Mike Cummings reassures me that Match often throws up these spurious alerts, especially with matt papers, but I am posting here partly to inform others who might be in the same boat as me, and partly to ask for other peoples take on this problem. What sort of deviations is Match finding? If it is not impressed by the gamut achievable with a particular printer+paper combination that is understandable, but the alert implies a problem with the profile. Id like to know what is going on, or what Match thinks is going on.
Matte paper is, by its very nature, bumpy and scatters light more than glossy paper. This can cause a number of things to happen when measuring.

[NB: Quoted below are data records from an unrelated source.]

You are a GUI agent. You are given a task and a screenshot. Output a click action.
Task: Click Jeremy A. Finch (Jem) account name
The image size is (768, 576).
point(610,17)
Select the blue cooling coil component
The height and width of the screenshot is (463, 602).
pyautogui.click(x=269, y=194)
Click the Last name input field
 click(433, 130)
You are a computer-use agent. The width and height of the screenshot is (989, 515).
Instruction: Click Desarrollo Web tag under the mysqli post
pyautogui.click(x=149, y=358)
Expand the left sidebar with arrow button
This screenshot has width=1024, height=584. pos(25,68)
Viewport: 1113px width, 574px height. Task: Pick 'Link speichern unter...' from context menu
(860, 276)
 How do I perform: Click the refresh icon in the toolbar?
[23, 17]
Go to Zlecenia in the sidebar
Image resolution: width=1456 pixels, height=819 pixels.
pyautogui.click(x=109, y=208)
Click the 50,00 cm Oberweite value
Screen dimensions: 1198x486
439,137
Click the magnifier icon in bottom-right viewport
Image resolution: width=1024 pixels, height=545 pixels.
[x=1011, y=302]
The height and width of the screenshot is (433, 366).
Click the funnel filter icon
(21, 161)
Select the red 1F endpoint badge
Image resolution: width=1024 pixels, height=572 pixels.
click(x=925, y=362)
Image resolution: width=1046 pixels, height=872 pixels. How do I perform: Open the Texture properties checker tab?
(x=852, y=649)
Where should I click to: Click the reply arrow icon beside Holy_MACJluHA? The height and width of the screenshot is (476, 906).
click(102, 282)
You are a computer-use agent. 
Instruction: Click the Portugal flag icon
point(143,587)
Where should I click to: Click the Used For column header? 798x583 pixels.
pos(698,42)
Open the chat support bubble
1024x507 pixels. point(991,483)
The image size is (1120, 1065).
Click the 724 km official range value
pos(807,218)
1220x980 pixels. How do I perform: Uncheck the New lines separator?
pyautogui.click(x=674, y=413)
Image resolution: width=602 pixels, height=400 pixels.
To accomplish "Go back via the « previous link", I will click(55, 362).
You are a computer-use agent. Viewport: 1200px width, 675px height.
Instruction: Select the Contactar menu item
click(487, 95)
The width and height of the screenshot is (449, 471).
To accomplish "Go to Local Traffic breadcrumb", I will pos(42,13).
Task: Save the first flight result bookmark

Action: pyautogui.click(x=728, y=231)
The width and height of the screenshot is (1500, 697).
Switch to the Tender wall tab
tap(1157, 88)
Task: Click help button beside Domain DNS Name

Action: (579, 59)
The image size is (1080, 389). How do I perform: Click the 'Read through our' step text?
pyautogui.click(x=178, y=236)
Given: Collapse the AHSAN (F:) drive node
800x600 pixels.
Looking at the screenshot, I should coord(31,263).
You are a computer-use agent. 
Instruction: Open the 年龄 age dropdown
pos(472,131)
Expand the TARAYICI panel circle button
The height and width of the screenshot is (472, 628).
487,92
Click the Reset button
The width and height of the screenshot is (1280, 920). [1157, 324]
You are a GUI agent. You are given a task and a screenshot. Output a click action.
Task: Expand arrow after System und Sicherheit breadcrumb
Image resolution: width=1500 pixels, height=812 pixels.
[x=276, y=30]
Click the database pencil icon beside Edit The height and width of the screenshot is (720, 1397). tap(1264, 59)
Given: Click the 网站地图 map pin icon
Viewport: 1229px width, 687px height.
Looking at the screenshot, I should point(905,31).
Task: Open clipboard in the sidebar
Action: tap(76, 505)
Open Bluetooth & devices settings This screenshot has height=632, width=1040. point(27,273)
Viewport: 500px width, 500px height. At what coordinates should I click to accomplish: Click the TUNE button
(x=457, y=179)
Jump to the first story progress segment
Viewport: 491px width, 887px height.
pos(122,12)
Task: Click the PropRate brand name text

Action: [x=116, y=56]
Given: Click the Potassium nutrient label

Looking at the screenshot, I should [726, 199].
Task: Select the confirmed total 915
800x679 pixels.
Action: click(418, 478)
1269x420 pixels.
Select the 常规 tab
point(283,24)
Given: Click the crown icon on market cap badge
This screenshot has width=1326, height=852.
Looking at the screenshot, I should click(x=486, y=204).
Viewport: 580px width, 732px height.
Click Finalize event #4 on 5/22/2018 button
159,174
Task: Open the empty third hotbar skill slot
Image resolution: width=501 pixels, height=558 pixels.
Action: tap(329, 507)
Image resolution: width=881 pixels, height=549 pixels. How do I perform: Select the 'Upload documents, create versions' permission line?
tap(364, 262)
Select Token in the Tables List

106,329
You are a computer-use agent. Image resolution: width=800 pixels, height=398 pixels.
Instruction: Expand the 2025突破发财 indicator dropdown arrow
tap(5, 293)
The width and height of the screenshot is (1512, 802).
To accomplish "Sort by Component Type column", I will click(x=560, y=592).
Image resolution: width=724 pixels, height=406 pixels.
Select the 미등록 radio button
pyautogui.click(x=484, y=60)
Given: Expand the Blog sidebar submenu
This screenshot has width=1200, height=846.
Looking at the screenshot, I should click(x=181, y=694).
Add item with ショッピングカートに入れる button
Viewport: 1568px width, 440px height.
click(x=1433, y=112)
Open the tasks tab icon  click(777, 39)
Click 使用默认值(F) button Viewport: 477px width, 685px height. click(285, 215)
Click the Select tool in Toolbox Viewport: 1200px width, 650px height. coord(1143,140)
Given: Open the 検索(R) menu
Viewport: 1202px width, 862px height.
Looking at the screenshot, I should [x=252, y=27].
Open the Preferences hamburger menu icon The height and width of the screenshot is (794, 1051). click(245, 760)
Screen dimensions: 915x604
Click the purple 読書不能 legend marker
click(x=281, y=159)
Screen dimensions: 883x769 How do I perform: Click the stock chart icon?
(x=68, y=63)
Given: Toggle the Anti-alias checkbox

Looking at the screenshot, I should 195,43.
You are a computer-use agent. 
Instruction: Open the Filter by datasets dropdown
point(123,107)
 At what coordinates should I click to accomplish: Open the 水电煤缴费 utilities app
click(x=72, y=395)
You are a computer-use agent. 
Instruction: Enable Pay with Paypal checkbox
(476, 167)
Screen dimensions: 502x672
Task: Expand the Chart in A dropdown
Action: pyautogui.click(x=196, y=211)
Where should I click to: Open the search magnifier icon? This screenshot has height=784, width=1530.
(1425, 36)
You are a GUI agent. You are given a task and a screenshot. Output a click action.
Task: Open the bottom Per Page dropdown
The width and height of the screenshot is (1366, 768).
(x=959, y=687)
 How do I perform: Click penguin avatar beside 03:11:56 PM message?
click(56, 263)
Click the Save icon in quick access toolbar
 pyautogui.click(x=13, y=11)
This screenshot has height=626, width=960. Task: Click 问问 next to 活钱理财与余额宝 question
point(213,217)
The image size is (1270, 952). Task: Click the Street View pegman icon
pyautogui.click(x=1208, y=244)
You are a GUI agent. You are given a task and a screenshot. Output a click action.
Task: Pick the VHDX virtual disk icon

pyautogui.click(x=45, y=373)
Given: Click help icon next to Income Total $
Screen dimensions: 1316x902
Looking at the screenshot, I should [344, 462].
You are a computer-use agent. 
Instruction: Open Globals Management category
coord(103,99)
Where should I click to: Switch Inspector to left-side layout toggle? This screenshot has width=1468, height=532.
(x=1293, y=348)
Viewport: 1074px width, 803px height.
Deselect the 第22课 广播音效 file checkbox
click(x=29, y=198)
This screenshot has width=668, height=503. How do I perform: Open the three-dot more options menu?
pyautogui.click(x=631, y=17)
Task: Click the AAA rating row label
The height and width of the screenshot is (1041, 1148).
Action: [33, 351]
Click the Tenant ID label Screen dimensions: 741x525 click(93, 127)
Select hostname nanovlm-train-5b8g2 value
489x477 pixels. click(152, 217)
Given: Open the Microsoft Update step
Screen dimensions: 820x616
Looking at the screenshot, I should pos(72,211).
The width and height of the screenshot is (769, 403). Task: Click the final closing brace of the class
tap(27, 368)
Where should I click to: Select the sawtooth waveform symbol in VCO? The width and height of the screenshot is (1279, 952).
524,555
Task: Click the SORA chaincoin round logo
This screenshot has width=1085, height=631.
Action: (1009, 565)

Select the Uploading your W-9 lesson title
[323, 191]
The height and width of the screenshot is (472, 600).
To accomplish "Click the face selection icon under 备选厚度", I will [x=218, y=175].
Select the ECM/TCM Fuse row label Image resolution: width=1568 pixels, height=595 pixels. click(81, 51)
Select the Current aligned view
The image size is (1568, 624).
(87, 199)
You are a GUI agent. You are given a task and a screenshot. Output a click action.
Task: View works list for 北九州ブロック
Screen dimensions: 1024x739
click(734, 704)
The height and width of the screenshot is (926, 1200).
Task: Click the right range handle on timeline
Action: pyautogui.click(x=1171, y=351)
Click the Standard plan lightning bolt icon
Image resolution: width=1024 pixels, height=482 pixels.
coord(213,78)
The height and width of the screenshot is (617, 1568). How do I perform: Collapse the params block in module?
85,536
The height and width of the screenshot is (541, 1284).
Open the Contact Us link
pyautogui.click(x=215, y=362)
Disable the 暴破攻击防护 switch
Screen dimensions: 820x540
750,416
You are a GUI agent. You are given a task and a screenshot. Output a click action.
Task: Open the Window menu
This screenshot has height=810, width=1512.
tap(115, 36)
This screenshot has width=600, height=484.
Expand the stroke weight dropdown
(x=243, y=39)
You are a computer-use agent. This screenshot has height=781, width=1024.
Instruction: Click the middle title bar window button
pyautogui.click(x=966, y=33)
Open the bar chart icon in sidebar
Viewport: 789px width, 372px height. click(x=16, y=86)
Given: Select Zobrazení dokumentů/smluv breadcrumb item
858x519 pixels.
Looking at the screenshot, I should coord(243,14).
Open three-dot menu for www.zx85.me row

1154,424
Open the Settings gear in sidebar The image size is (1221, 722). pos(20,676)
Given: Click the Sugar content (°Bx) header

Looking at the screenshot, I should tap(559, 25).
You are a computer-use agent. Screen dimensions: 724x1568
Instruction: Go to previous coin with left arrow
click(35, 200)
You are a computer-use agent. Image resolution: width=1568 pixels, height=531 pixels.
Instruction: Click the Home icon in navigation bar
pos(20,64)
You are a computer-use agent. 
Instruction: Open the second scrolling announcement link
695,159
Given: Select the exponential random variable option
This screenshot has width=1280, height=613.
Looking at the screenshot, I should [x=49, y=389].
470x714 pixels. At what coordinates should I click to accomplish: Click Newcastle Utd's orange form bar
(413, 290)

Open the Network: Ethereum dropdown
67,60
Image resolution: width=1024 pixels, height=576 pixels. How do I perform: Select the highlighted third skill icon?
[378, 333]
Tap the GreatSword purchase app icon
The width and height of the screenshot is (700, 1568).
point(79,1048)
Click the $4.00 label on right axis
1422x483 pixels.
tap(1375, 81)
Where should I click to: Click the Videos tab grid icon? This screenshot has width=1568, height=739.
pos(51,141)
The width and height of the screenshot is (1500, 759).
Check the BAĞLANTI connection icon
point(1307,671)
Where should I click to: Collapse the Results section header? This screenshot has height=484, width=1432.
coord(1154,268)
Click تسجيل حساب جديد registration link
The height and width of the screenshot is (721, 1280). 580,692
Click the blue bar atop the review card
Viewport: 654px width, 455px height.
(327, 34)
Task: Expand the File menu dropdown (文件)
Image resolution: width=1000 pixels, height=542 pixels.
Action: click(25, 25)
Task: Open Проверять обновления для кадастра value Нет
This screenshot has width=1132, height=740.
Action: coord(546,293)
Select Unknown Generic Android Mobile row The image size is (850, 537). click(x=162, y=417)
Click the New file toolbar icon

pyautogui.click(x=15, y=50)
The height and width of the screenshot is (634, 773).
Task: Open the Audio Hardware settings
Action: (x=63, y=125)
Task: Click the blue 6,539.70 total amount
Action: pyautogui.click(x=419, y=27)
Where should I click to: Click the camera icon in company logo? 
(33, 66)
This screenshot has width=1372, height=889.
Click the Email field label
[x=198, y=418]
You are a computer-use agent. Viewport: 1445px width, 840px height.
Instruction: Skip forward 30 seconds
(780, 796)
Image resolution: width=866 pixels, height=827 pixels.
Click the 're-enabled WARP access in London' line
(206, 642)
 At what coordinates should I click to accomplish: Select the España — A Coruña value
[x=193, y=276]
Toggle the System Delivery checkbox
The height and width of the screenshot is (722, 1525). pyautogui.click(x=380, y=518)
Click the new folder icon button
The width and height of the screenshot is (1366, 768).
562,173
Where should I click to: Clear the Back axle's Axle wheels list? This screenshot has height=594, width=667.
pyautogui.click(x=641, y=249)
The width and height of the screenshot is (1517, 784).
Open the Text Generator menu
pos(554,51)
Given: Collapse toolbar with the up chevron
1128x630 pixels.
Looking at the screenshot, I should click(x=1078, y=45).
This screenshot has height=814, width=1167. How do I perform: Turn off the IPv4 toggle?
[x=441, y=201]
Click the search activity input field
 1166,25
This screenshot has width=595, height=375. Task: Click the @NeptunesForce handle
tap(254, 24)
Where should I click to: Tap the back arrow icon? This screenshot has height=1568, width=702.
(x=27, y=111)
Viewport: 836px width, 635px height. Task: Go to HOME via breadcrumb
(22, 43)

You may not get very good repeatability. If you measure the target multiple times you may find that there is more variation in the measurements than if you did the same thing with glossy paper.
The effects are more pronounced in the darker shadow colors. Light scattering on a bumpy surface tends to throw light around that has yet to be filtered or absorbed by colorants on the paper. This causes dark colors to appear lighter to the eye and instruments. A polarizing filter can be effective in cutting this down as scattered light tends to be polarized and can be filtered out. Unfortunately there’s only on mainstream instrument that has a Pol filter: the Spectrolino/Spectroscan that we use for our ColorValet profiling service. You also can’t just get a polarized piece of plastic or glass to read through as the calibration will fail.
Finally, the Match software “expects” colors to behave within some limits and will warn you if your readings fall outside of those limits. Strictly speaking, there should be no expectations of how a printer behaves, just samples. In practice they can put limits on it to help inexperienced users out. They have been requested to change the internal limits in Match as too many people are getting too many warnings and starting to just ignore them, which defeats their purpose.
You can take multiple readings, pull the data into Excel & average it & then import it back into Match if you want. ProfileMaker’s MeasureTool will also do this. This can help get around some of the scattering issues…
I was concerned about the warnings so I contacted Gretag Macbeth support.
I got a VERY prompt response to the question -as follows:
"I1 Match is validating the profile and give a warning depending mainly on linearity.
As some printers may not be fully linear either by generic linearity settings (by paper type selecting), either By not correct customized linearization or if having a thrid party printer paper where you may select either an option like “other substrates” or selecting closest papertype of the original printer manufacturer.
Anyhow the profile in 99% will do a good job, the warning is there if you still could influence some parameter such as calibration.
(Another) reason could as well be that manually you might have done some miss measurements where then you may remeasure."
All the profiles I have generated with this warning have been OK when tested, but I have seen VERY non-linear responses from Epson printers (which is why we need the profiles!)